Automated entity relationship modeling
Data integration platforms such as Panoply, Informatica, and Tamr have applied machine learning techniques to automate the schema modeling process. These platforms are not only leveraging machine learning but also natural language processing to discover the underlying entities, and model the entity relationships with minimal human intervention.
The machine learning process starts with the discovery of domain data types for attributes (aka columns or fields). Then machine learning engine assembles these individual attributes into higher-level business entities. Next, the formation of entity relationships takes place.
As you expect machine learning can perform 90% of work required for the entity discovery and entity relationship mapping associated with the development of data warehouse, data lake, and search indexes. Rest 10% manual adjustments and customizations can be performed by a human. Machine learning models can construct entities and associated relationships purely based on the data and signals embedded deep inside the data, or alter the existing entities and relationships in real-time to adopt against the addition of a new data source all while utilizing a probabilistic/statistical model.

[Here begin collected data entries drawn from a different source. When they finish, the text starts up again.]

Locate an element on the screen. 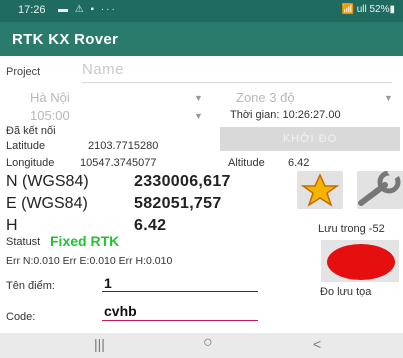 The image size is (403, 358). latitude-value: 2103.7715280 is located at coordinates (124, 146).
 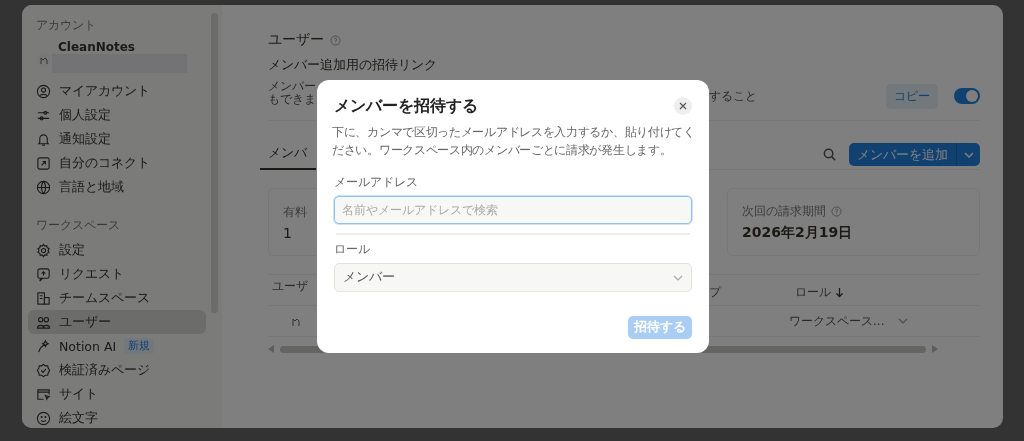 What do you see at coordinates (840, 292) in the screenshot?
I see `sort-arrow-icon` at bounding box center [840, 292].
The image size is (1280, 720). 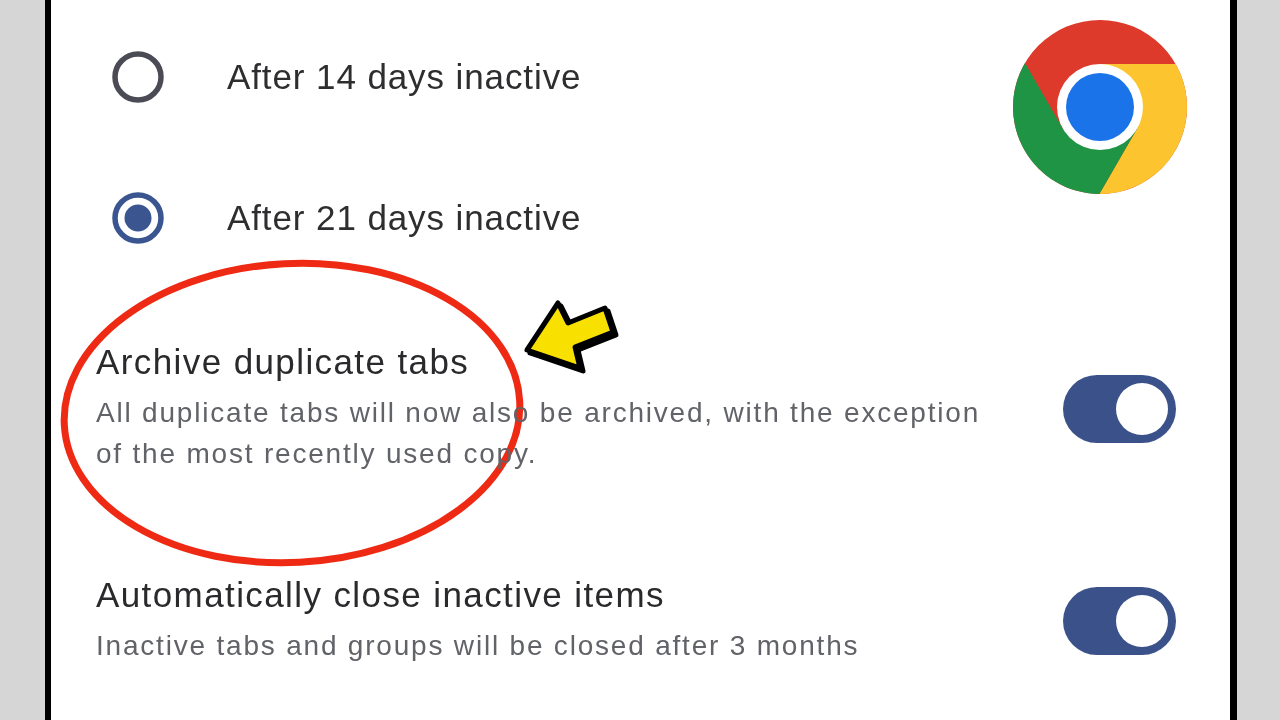 What do you see at coordinates (1100, 107) in the screenshot?
I see `app-logo-icon` at bounding box center [1100, 107].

The discovery of domains and data type for attributes is a classification problem. For example, you can classify attributes as email, zip code, street, state, country, first name, last name, price, etc with a very high accuracy. Similarly, clustering is used to group the individual attributes. So first name and last name can be grouped as customer entity purely by computing data similarity using the Bray-Curtis and Jaccard coefficients
In a nutshell, machine learning greatly accelerates schema modeling and remodeling required for the data integration to an extent that schema can be optimized based on query or data access pattern.
Intelligent data recommendations
Machine learning techniques have been also applied to intelligent data recommendations. Platforms like SnapLogic and Informatica can recommend next-best-action or suggest datasets, transforms, and rules. It is possible to make recommendations on potential transformations like - aggregations, joins and unions. Snaplogic reports up to 80-90% accuracy on intelligent data recommendations which is expected to improve with feedback loop provided by manual adjustments and customizations performed by a human.
Intelligent data recommendations are also quintessential to support the self-service data access model i.e. direct, easy and timely access to data to anyone. For instance, data scientists can get recommendations on which data sets to use for their projects or suggestions on additional data sets that may complement their existing data sets. With these recommendations, data scientists can now develop a strong understanding of business and domain data more quickly than ever.
Tip of the iceberg
We are aware that data integration providers are already applying machine learning to solve problems like anomaly detection and structure discovery, but the holy grail remains fully-automated data integration. What we have seen so far is a combination of supervised and unsupervised learning applied to solve specific high-impact problems with a feedback mechanism using human-in-the-loop.